▶ _Written task_: Swap "scrollbar thumb" for "scroll handle" in the lines between the one holding "Task: Click the dropdown list scrollbar thumb" and the one holding "Viewport: 367px width, 479px height.", inclusive, and give back only those lines with nothing else changed.

::: Dataset rows :::

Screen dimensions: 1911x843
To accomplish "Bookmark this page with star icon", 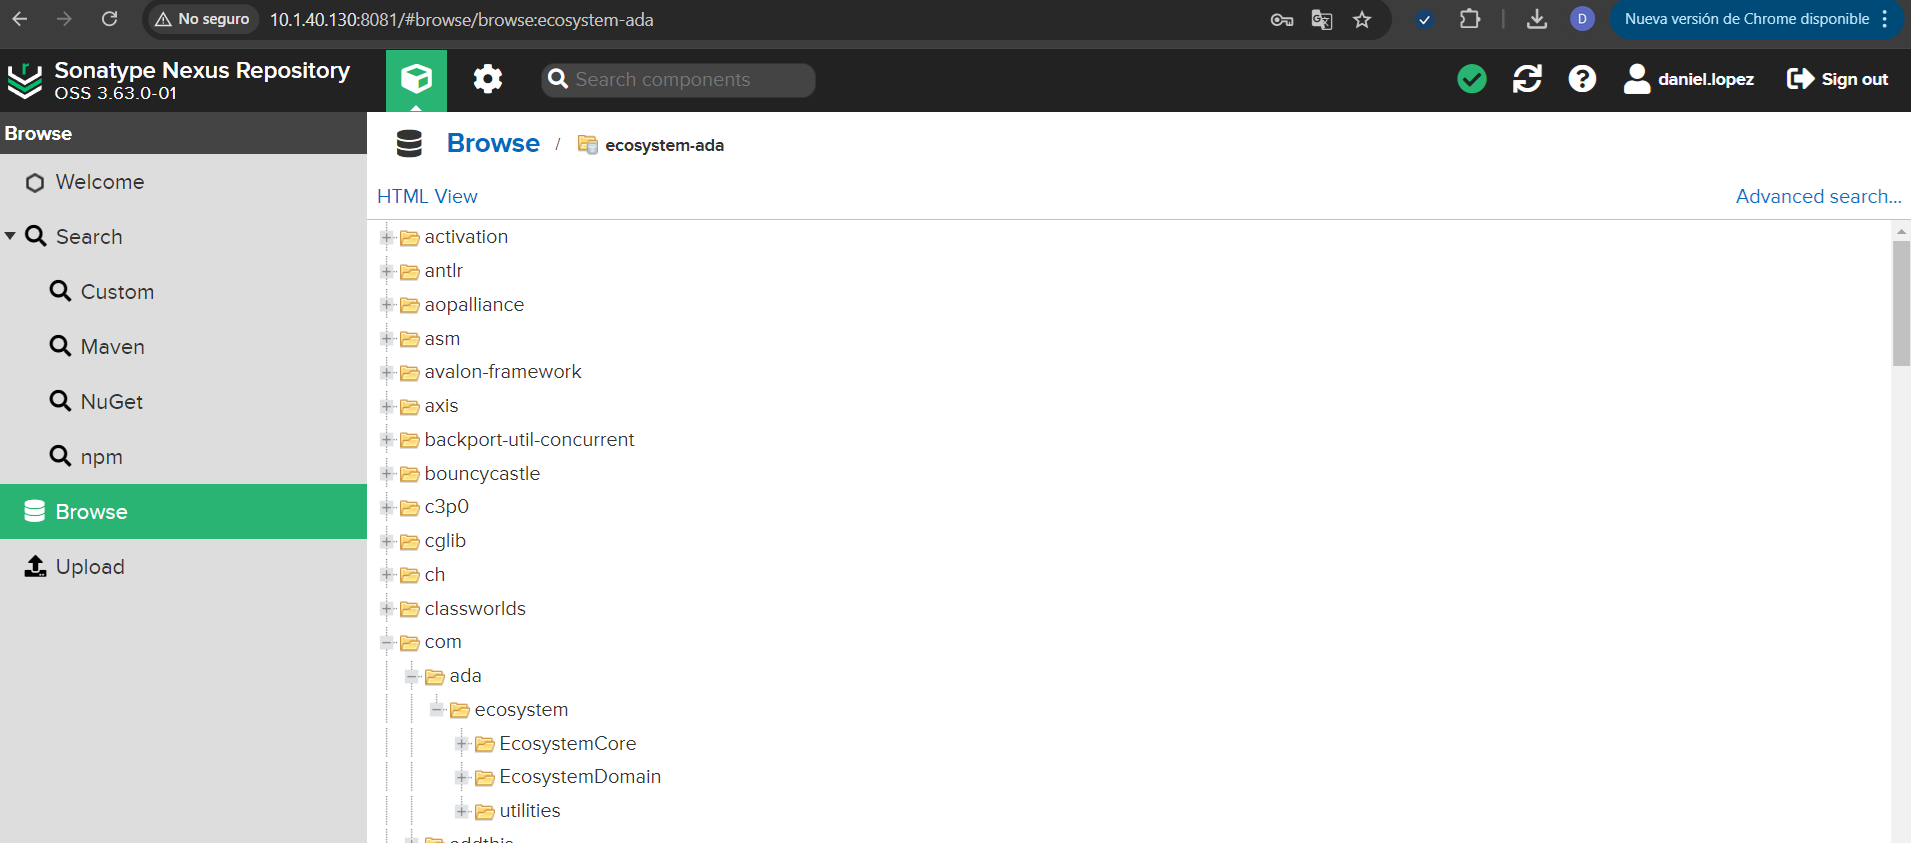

:::
::: Dataset rows :::

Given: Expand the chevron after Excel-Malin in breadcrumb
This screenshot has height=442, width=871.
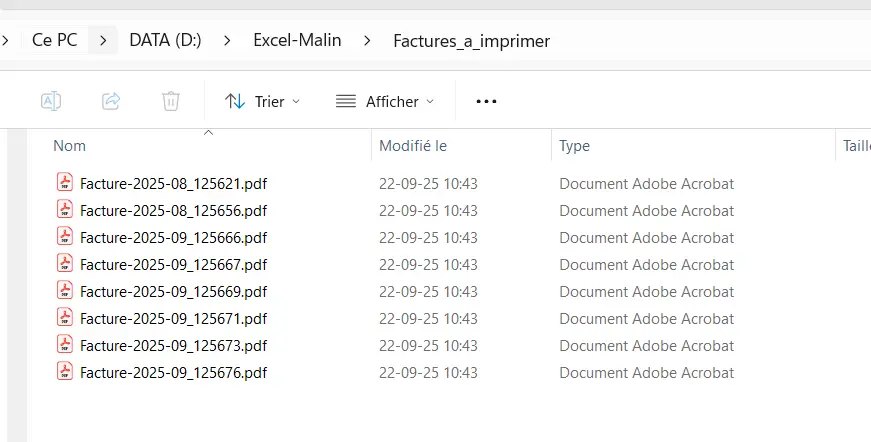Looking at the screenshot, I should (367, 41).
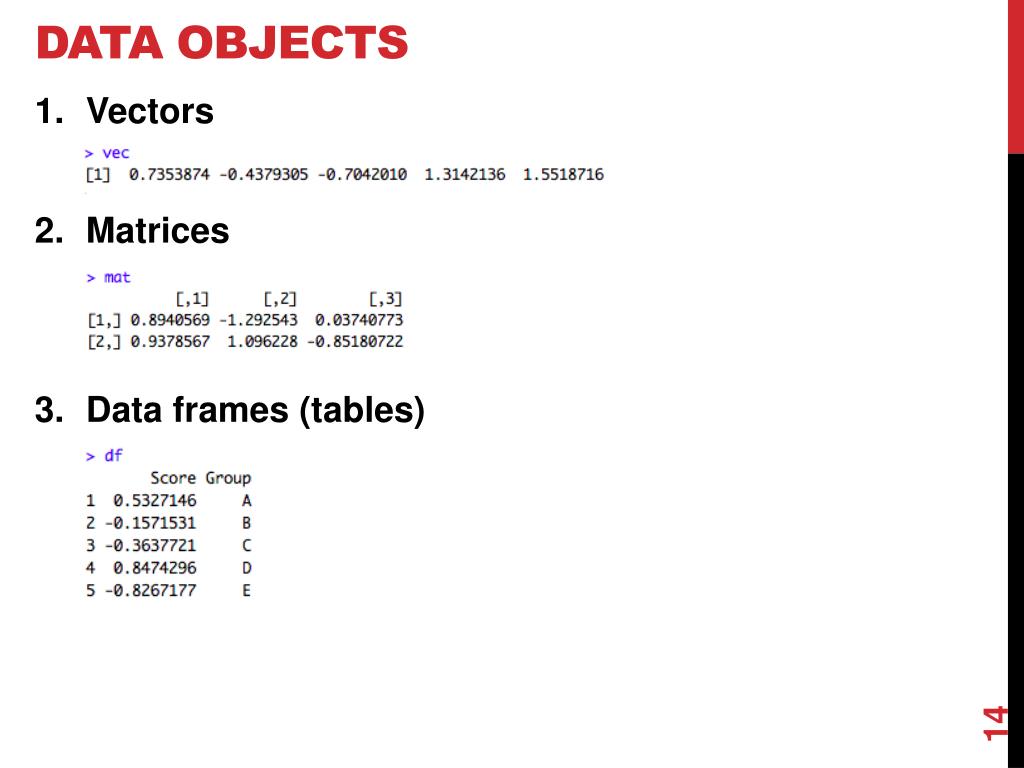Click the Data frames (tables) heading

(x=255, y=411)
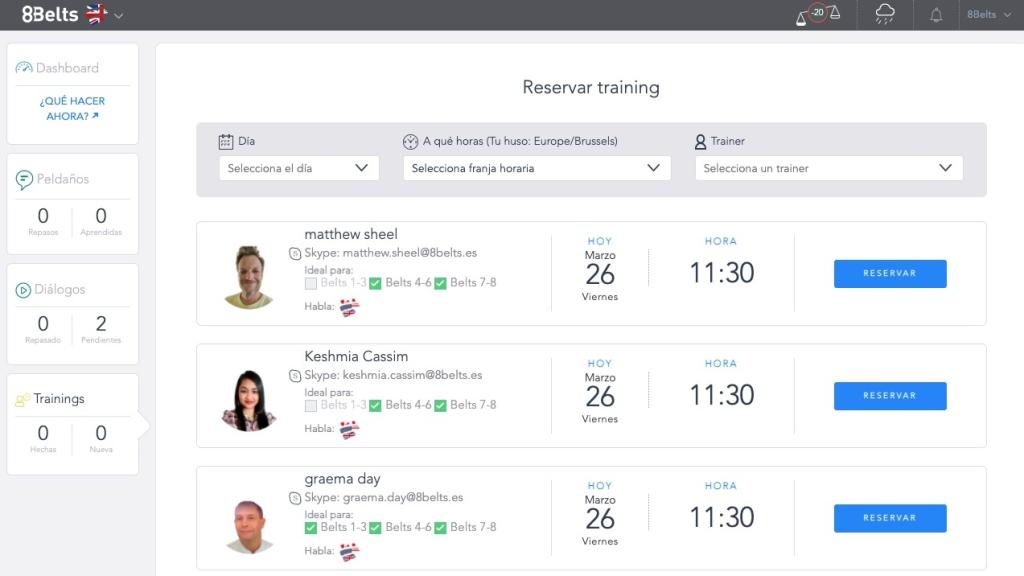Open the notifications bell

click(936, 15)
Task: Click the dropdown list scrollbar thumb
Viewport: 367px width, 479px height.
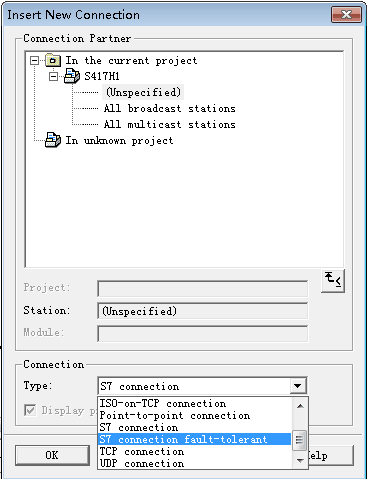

:::

▶ _Exercise solution_:
Task: Click the dropdown list scroll handle
Viewport: 367px width, 479px height.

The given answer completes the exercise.